[Opening DATA section]

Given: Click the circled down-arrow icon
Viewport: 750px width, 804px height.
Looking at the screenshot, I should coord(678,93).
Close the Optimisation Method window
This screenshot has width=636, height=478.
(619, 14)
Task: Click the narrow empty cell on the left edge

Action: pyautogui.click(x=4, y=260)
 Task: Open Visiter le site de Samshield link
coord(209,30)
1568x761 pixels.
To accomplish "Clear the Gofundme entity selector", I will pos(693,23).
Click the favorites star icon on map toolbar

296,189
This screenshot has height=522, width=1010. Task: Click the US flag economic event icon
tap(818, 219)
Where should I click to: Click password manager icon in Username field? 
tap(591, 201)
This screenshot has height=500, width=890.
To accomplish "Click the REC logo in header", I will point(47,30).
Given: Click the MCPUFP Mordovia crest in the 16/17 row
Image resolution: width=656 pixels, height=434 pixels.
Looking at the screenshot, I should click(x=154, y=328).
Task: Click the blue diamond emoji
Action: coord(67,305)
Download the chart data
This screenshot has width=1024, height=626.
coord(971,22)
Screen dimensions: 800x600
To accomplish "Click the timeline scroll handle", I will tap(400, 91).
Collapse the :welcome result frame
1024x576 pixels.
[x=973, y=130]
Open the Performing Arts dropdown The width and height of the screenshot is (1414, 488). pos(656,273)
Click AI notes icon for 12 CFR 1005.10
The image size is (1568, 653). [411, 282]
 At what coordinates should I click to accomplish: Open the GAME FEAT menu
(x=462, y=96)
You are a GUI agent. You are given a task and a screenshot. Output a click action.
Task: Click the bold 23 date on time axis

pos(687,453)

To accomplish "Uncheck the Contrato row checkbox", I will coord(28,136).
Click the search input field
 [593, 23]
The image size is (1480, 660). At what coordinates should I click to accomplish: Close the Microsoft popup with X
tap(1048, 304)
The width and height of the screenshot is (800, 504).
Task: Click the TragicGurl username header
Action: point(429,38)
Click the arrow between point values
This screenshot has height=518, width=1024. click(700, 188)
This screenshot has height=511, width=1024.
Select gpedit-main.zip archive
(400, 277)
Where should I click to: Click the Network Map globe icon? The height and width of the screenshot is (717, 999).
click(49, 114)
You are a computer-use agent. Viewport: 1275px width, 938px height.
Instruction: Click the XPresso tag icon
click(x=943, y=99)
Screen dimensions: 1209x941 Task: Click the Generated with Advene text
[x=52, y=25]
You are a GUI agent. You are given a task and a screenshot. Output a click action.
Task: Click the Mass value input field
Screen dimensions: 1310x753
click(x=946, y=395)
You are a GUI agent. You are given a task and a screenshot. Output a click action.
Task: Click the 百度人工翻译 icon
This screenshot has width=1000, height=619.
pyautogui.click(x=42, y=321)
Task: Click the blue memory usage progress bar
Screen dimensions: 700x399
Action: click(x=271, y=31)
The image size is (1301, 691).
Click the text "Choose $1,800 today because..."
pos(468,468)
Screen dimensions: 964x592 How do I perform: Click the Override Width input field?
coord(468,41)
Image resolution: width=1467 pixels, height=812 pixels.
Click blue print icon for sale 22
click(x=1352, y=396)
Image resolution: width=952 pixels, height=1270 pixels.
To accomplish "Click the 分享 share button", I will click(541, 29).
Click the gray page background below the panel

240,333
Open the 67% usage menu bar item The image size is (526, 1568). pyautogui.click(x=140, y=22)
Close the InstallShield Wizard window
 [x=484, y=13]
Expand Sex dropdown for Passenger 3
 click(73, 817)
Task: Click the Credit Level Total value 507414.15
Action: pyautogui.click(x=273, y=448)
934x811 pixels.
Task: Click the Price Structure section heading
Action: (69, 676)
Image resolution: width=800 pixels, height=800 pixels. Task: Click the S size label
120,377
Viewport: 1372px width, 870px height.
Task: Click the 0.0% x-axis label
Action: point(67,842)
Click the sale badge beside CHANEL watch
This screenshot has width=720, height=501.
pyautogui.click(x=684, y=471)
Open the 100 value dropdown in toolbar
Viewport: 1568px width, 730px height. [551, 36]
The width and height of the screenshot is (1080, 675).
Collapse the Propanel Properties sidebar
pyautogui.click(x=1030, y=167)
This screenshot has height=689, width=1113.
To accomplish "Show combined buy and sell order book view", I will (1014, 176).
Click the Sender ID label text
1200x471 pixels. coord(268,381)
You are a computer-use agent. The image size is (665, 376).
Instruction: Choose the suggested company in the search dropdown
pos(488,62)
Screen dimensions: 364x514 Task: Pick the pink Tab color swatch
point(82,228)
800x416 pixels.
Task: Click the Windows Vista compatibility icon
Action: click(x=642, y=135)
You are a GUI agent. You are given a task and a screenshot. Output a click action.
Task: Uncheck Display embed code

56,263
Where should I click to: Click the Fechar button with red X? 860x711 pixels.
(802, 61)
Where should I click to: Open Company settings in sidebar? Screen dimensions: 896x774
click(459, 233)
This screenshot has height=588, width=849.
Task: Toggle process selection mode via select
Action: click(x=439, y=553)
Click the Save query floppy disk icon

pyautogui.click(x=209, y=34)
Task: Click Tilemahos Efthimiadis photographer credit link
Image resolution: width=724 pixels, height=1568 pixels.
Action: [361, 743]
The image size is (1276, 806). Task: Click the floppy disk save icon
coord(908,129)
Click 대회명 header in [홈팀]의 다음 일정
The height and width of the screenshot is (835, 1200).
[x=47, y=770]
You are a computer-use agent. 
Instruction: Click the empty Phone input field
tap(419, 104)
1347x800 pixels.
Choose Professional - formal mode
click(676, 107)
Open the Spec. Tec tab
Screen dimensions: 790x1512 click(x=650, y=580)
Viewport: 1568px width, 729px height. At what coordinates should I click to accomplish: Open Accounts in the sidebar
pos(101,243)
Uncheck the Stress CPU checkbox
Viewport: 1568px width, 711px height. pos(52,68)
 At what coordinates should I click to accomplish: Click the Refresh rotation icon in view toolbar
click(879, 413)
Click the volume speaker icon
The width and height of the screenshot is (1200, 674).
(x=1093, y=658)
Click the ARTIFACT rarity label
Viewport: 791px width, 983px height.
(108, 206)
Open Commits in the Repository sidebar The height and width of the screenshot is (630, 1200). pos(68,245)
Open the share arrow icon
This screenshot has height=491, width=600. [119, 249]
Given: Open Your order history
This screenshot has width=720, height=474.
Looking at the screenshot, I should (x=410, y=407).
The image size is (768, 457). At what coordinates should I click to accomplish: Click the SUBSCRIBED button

[Closing DATA section]

TASK DIRECTIONS:
Wherever the word "order" appears in the listing, copy the line that holds it.

ANSWER SECTION:
To accomplish "Show combined buy and sell order book view", I will (1014, 176).
Given: Open Your order history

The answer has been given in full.